# Compilers

[![Open in Colab](https://colab.research.google.com/assets/colab-badge.svg)](https://colab.research.google.com/github/lukeconibear/swd6_hpp/blob/main/docs/05_compilers.ipynb)

## [CPython](https://www.python.org/)

CPython is the main Python distribution.

(Not to be confused with Cython, which I'll touch on later).

CPython uses an Ahead-Of-Time (AOT) compiler i.e., the code is compiled in advance.

This is as an assortment of statically compiled C extensions.

CPython is a general purpose interpreter, allowing it to work on a variety of problems.

It is dynamically typed, so types can change as you go.

For example:

In [107]:
# define x to be an integer
x = 5
print(x)

# then define x to be a string
x = 'Gary'
print(x)

5
Gary


## [Numba](http://numba.pydata.org/)

Numba uses a JIT (just-in-time) compiler on functions i.e., compiles the function at execution time.

This converts the function to fast machine code ([LLVM](https://en.wikipedia.org/wiki/LLVM)).

Numba works with the default CPython.

It works by adding decorators around functions.

There are two main modes:
- [`object`](https://numba.readthedocs.io/en/stable/glossary.html#term-object-mode) mode: [`@jit`](https://numba.readthedocs.io/en/stable/user/jit.html)
    - Compiles code that handles all values as Python objects and uses CPython to work on those objects.
    - `@jit` first tries to use `nopython` mode, and if it fails uses `object` mode.
    - Main improvement over CPython is for [loops](https://numba.readthedocs.io/en/stable/glossary.html#term-loop-lifting).
- [`nopython`](https://numba.readthedocs.io/en/stable/glossary.html#term-nopython-mode) mode: `@jit(nopython=True)` aliased as `@njit`.
    - Compiles code that does not access CPython.
    - Highest performance.
    - Requires [specific types](https://numba.readthedocs.io/en/stable/reference/pysupported.html#pysupported) (mainly numbers), otherwise returns error.


Numba is helpful when you want to speed up numerical operations in specific functions.  

For example:

### [`@njit`](https://numba.readthedocs.io/en/stable/glossary.html#term-nopython-mode)

In [108]:
import numpy as np
from numba import njit

First, lets profile an example numerical function without Numba:

In [109]:
nums = np.arange(1_000_000)

In [110]:
def slow_function(nums):
    trace = 0.0
    for num in nums:          # loop
        trace += np.cos(num)  # numpy
    return nums + trace       # broadcasting

In [111]:
%%timeit
slow_function(nums)

900 ms ± 35.6 ms per loop (mean ± std. dev. of 7 runs, 1 loop each)

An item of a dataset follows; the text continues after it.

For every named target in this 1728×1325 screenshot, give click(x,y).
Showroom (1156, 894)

Now, lets add the Numba `njit` decorator on the same function:

In [112]:
@njit
def fast_function(nums):
    trace = 0.0
    for num in nums:         # loop
        trace += np.cos(num) # numpy
    return nums + trace      # broadcasting

The first call to the Numba function has an overhead to compile the function.

In [113]:
%%timeit -n 1 -r 1 # -n 1 means execute the statement once, -r 1 means for one repetition
fast_function(nums)

89.1 ms ± 0 ns per loop (mean ± std. dev. of 1 run, 1 loop each)


Then, all subsequent calls use this compiled version, which are much faster.

In [114]:
%%timeit -n 1 -r 1
fast_function(nums)

11.1 ms ± 0 ns per loop (mean ± std. dev. of 1 run, 1 loop each)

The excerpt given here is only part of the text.